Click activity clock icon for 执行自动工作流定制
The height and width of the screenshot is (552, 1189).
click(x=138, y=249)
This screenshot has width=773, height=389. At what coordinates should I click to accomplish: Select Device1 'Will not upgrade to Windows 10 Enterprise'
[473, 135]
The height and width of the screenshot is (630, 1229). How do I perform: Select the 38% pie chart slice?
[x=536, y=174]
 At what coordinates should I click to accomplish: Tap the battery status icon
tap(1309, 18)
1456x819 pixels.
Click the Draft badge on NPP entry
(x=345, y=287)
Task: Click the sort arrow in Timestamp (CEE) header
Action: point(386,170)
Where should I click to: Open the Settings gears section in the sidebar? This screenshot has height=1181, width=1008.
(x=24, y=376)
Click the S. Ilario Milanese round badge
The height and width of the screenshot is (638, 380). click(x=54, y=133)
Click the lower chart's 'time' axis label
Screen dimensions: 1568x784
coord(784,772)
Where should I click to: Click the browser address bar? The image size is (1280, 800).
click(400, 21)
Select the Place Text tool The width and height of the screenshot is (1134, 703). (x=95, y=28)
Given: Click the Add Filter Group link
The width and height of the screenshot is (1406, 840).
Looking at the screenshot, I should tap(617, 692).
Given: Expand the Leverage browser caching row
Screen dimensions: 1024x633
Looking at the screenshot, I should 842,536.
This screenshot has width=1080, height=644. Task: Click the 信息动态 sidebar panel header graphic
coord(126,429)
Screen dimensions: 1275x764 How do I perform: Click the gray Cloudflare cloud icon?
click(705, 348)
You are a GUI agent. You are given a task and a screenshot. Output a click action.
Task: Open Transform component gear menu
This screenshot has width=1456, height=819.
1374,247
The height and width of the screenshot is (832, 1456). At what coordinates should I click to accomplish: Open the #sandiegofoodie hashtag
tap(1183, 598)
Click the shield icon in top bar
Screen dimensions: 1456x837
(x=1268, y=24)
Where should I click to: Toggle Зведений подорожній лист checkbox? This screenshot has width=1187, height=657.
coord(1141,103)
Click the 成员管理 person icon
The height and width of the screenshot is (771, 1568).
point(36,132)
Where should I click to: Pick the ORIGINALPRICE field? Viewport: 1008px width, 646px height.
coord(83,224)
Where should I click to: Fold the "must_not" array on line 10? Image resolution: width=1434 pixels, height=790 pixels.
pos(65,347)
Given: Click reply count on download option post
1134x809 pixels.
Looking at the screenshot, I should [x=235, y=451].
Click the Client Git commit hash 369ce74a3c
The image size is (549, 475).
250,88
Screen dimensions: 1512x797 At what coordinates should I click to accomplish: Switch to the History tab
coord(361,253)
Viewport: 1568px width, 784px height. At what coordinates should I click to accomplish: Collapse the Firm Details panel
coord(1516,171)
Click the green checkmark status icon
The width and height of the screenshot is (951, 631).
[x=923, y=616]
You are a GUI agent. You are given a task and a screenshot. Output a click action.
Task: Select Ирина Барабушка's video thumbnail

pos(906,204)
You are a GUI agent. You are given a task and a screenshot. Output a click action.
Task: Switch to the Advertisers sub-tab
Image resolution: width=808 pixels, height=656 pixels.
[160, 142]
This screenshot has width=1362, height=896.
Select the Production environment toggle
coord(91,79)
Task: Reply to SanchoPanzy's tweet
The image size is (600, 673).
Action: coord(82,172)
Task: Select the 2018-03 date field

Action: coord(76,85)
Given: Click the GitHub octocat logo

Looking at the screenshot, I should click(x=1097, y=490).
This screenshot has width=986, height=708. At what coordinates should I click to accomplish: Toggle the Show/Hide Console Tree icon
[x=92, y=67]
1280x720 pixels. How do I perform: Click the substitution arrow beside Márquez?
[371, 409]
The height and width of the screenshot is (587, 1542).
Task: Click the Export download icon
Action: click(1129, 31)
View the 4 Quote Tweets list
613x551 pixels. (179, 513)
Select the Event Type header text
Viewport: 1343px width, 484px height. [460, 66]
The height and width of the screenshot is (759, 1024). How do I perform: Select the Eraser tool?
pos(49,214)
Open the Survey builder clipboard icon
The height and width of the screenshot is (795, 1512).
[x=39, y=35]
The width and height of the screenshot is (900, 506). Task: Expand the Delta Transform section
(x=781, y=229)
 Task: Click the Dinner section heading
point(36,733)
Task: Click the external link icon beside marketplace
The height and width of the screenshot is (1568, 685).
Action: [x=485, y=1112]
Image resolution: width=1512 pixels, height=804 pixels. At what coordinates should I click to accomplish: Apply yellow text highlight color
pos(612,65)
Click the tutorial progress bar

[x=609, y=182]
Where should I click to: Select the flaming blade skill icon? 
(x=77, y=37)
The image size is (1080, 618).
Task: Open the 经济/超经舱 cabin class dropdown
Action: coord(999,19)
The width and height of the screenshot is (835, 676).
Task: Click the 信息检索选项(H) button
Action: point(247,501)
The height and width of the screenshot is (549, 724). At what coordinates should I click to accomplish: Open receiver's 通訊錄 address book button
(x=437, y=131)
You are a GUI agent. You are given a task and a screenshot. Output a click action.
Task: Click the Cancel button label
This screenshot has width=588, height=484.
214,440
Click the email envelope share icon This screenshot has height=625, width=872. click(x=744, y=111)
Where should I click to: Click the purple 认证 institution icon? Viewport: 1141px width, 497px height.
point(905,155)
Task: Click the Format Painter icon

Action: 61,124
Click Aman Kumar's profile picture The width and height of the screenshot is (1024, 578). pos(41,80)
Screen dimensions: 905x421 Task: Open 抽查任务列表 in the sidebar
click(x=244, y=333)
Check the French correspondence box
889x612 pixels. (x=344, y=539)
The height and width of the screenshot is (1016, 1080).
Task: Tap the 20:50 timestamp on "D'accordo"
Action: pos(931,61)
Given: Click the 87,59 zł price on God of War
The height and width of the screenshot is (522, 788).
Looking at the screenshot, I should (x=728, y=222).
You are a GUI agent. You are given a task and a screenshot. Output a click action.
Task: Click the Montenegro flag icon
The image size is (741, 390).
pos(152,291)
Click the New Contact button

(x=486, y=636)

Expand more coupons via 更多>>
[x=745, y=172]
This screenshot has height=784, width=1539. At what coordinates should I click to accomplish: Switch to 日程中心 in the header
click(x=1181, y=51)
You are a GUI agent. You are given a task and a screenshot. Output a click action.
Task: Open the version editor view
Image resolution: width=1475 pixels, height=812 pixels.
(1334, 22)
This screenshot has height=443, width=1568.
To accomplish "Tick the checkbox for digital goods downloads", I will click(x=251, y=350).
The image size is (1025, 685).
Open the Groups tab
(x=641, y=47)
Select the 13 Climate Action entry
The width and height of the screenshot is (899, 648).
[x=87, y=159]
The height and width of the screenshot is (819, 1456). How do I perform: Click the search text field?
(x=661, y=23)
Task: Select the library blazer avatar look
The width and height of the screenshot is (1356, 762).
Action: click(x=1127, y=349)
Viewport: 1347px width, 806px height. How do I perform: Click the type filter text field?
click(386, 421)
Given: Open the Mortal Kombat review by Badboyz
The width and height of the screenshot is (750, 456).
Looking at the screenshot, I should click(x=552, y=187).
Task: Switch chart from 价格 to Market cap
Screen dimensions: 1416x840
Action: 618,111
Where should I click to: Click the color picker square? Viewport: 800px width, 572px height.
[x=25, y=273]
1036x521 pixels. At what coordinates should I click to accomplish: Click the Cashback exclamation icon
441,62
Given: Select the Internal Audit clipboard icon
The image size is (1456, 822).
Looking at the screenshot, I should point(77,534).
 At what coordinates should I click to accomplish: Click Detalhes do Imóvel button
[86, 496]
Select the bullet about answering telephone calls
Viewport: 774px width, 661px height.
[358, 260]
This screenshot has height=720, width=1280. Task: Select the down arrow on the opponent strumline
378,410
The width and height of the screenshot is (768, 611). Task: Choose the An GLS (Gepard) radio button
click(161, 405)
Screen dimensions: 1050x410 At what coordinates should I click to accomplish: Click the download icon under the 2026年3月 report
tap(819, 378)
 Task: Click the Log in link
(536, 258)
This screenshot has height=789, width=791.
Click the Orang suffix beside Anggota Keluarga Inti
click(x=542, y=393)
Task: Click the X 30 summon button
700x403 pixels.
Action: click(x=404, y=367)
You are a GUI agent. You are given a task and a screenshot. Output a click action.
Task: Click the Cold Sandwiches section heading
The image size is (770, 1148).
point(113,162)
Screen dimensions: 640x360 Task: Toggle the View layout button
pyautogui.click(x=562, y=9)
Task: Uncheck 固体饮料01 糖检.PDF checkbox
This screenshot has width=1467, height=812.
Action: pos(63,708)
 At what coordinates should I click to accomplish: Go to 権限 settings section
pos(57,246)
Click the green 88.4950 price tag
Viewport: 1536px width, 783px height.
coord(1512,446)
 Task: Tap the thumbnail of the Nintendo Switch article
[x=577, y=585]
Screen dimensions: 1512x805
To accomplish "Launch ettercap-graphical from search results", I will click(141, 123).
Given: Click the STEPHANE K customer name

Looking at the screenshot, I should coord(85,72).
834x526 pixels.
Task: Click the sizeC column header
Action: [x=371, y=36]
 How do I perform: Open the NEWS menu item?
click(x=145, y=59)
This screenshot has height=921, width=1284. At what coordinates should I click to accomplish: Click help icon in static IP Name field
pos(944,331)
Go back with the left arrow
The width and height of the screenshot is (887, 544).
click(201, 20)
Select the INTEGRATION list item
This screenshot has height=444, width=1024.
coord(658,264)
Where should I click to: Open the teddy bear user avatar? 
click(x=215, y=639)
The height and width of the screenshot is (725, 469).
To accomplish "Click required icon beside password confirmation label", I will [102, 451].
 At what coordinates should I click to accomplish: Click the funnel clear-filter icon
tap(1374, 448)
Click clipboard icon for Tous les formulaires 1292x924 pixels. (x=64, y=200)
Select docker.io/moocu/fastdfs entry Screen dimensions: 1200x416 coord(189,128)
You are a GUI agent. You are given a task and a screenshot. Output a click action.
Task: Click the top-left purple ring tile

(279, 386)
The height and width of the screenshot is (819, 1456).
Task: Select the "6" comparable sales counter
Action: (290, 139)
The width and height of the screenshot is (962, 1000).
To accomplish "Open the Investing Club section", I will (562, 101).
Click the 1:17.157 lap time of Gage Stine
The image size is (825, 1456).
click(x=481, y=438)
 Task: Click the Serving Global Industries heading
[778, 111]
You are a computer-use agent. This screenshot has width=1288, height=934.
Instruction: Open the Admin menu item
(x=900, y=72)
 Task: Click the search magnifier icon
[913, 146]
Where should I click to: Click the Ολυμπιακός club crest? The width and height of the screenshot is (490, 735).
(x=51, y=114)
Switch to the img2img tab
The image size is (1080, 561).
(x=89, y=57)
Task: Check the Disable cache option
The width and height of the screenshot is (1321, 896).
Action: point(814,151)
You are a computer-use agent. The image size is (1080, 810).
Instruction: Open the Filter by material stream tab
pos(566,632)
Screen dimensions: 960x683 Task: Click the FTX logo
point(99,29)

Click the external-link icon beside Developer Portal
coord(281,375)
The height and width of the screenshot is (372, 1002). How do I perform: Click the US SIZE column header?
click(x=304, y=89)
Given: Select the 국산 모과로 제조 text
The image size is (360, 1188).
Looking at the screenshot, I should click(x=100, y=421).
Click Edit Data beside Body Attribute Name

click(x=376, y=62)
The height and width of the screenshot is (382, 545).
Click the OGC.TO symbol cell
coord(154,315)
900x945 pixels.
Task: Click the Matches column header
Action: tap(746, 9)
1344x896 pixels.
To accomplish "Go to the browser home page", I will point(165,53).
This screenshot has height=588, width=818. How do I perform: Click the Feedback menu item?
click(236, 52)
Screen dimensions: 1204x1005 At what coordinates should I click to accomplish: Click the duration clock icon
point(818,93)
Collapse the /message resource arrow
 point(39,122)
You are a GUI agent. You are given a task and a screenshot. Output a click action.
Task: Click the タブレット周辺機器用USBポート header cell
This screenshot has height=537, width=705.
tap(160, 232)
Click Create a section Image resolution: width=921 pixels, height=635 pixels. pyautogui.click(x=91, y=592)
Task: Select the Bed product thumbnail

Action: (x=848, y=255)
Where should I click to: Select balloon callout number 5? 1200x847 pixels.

====================

AIM:
Give every line of the entries from the one containing "Click clipboard icon" down to the one containing "Action: (290, 139)", both ends included, as a JSON list of strings with one string per line and blank lines omitted.

WRITTEN RESPONSE:
[
  "Click clipboard icon for Tous les formulaires 1292x924 pixels. (x=64, y=200)",
  "Select docker.io/moocu/fastdfs entry Screen dimensions: 1200x416 coord(189,128)",
  "You are a GUI agent. You are given a task and a screenshot. Output a click action.",
  "Task: Click the top-left purple ring tile",
  "(279, 386)",
  "The height and width of the screenshot is (819, 1456).",
  "Task: Select the \"6\" comparable sales counter",
  "Action: (290, 139)"
]